* **WHAT THIS TASK INVOLVES**:
Rewrite the data below as a numbered list, starting at the line that contains "Image resolution: width=1524" and running through the end of the data. Skip blank lines and leave out the pictures.

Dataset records
┄┄┄┄┄┄
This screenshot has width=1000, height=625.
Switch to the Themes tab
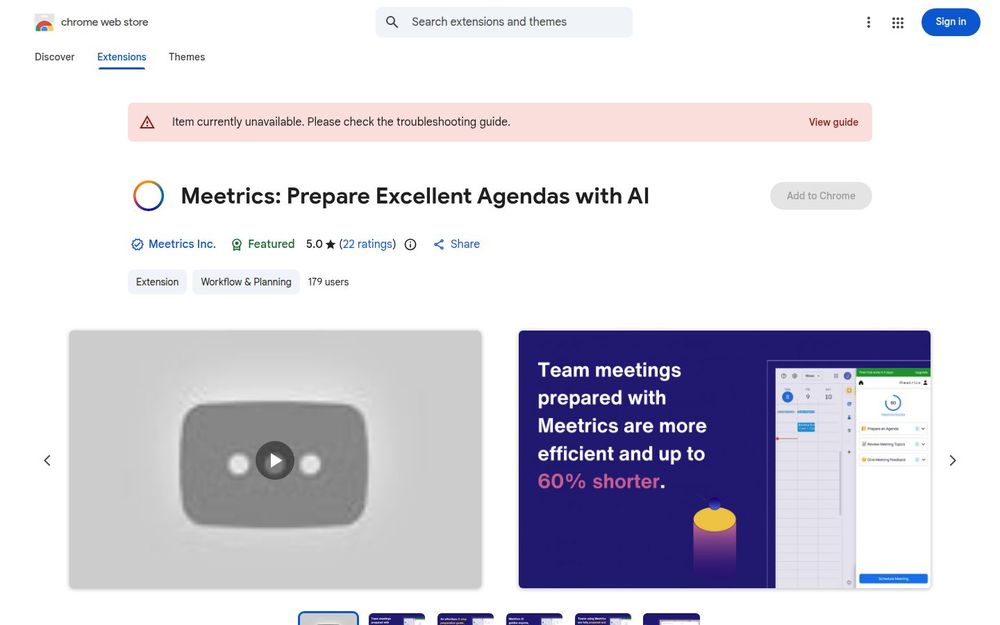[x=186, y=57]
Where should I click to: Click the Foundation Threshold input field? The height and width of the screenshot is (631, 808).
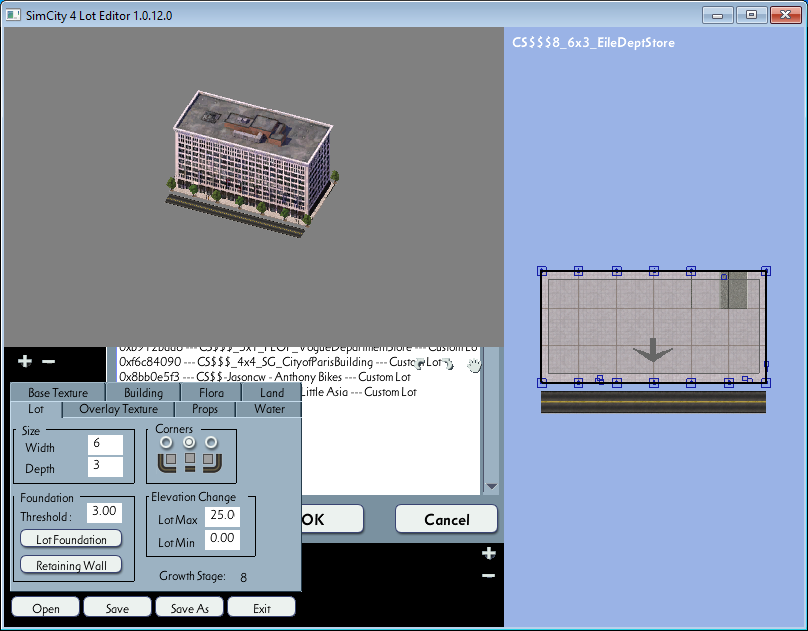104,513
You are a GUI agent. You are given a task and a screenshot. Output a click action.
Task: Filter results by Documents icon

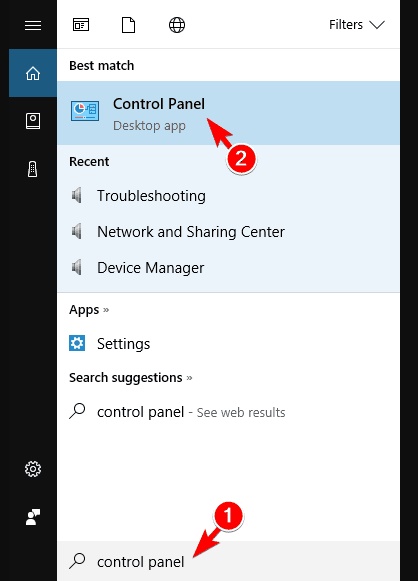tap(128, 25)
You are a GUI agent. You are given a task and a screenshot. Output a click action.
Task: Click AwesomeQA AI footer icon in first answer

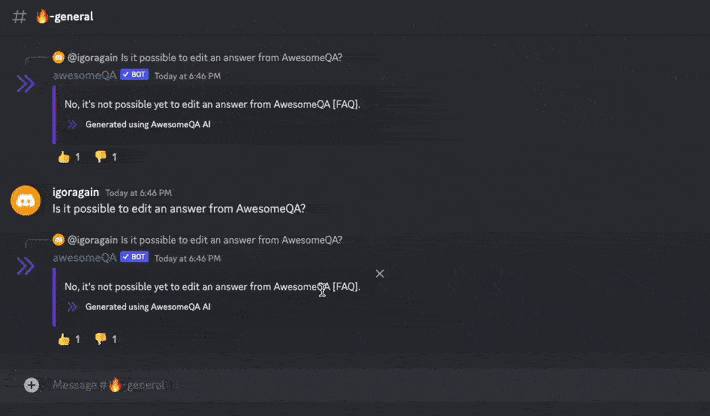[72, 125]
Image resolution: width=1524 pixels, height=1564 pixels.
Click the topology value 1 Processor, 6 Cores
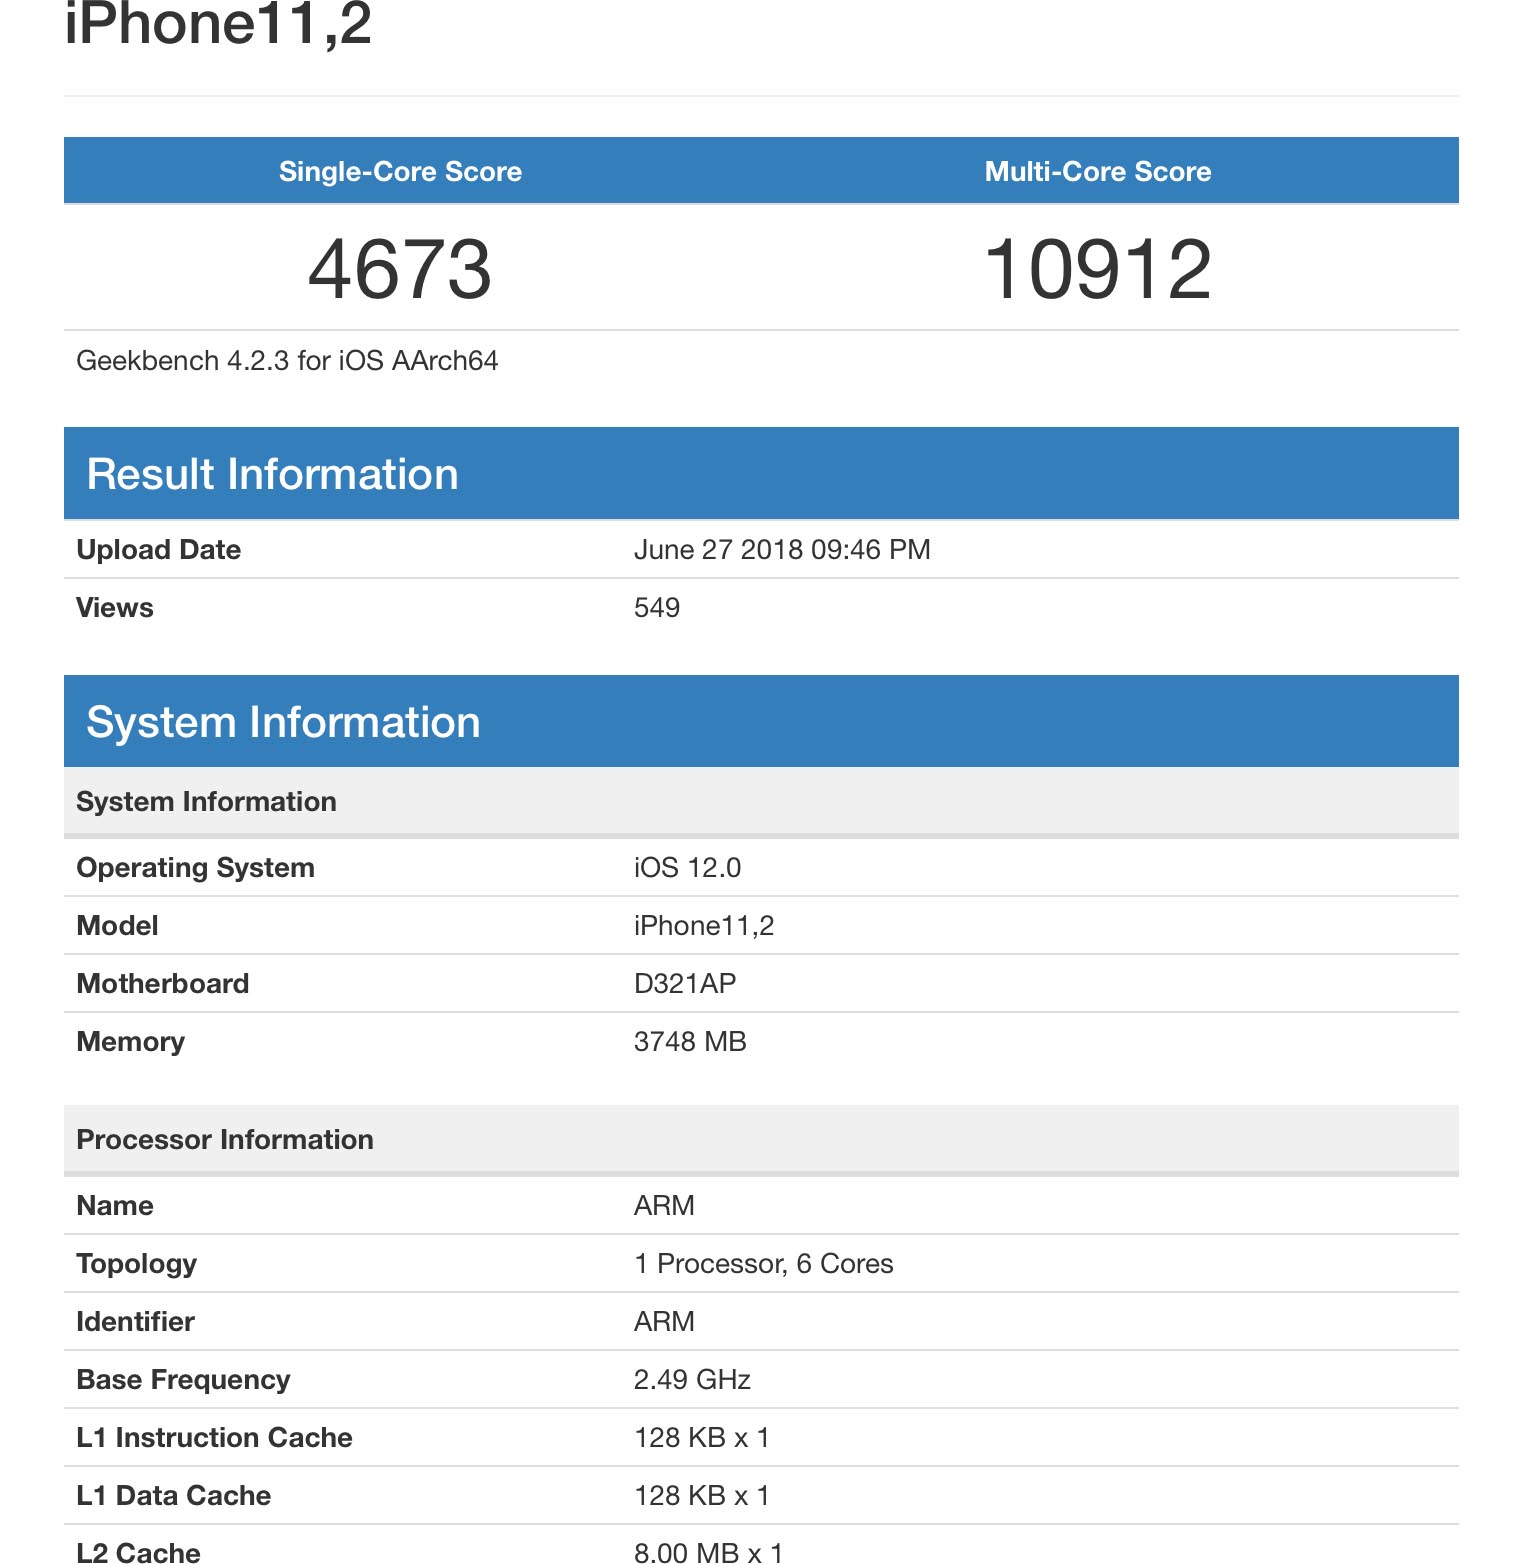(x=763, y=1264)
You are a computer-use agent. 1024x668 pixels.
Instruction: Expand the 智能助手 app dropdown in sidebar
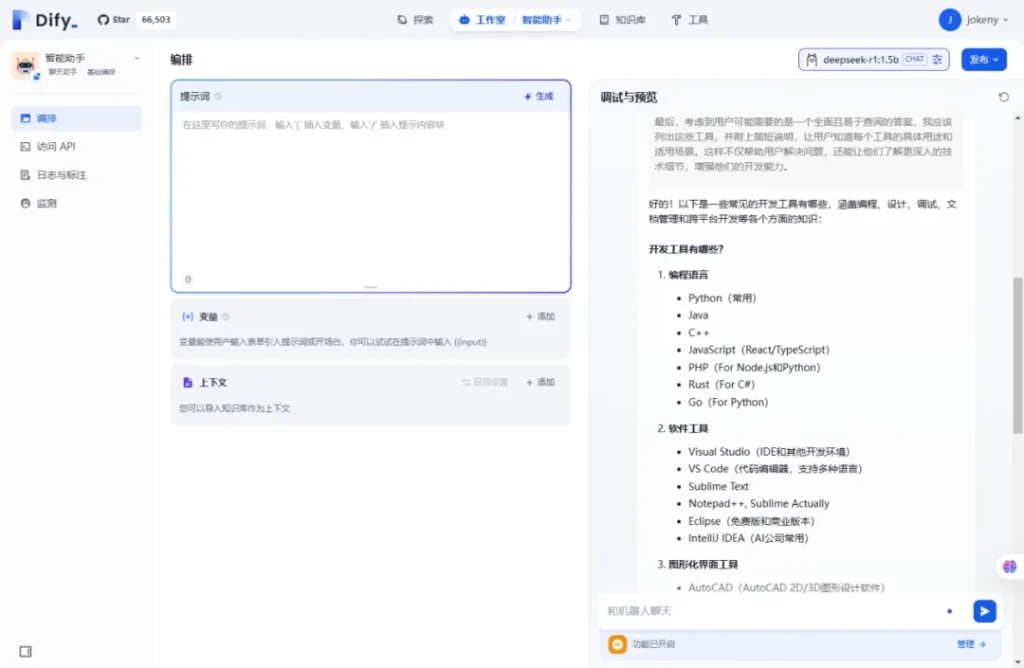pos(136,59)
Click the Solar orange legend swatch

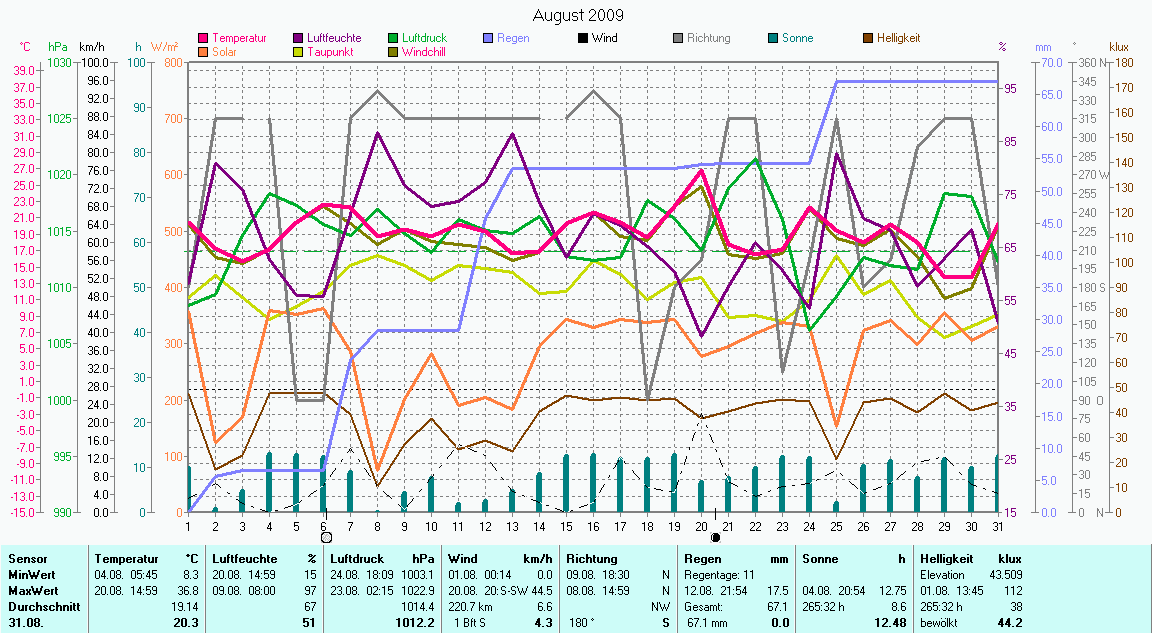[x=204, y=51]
┄┄┄┄┄┄
* **OUTPUT OF THE TASK**:
1. Image resolution: width=1524 pixels, height=1564 pixels.
2. Click the topology value 1 Processor, 6 Cores
3. (x=763, y=1264)
4. You are a computer-use agent. 1024x668 pixels.
5. Instruction: Expand the 智能助手 app dropdown in sidebar
6. pos(136,59)
7. Click the Solar orange legend swatch
8. [x=204, y=51]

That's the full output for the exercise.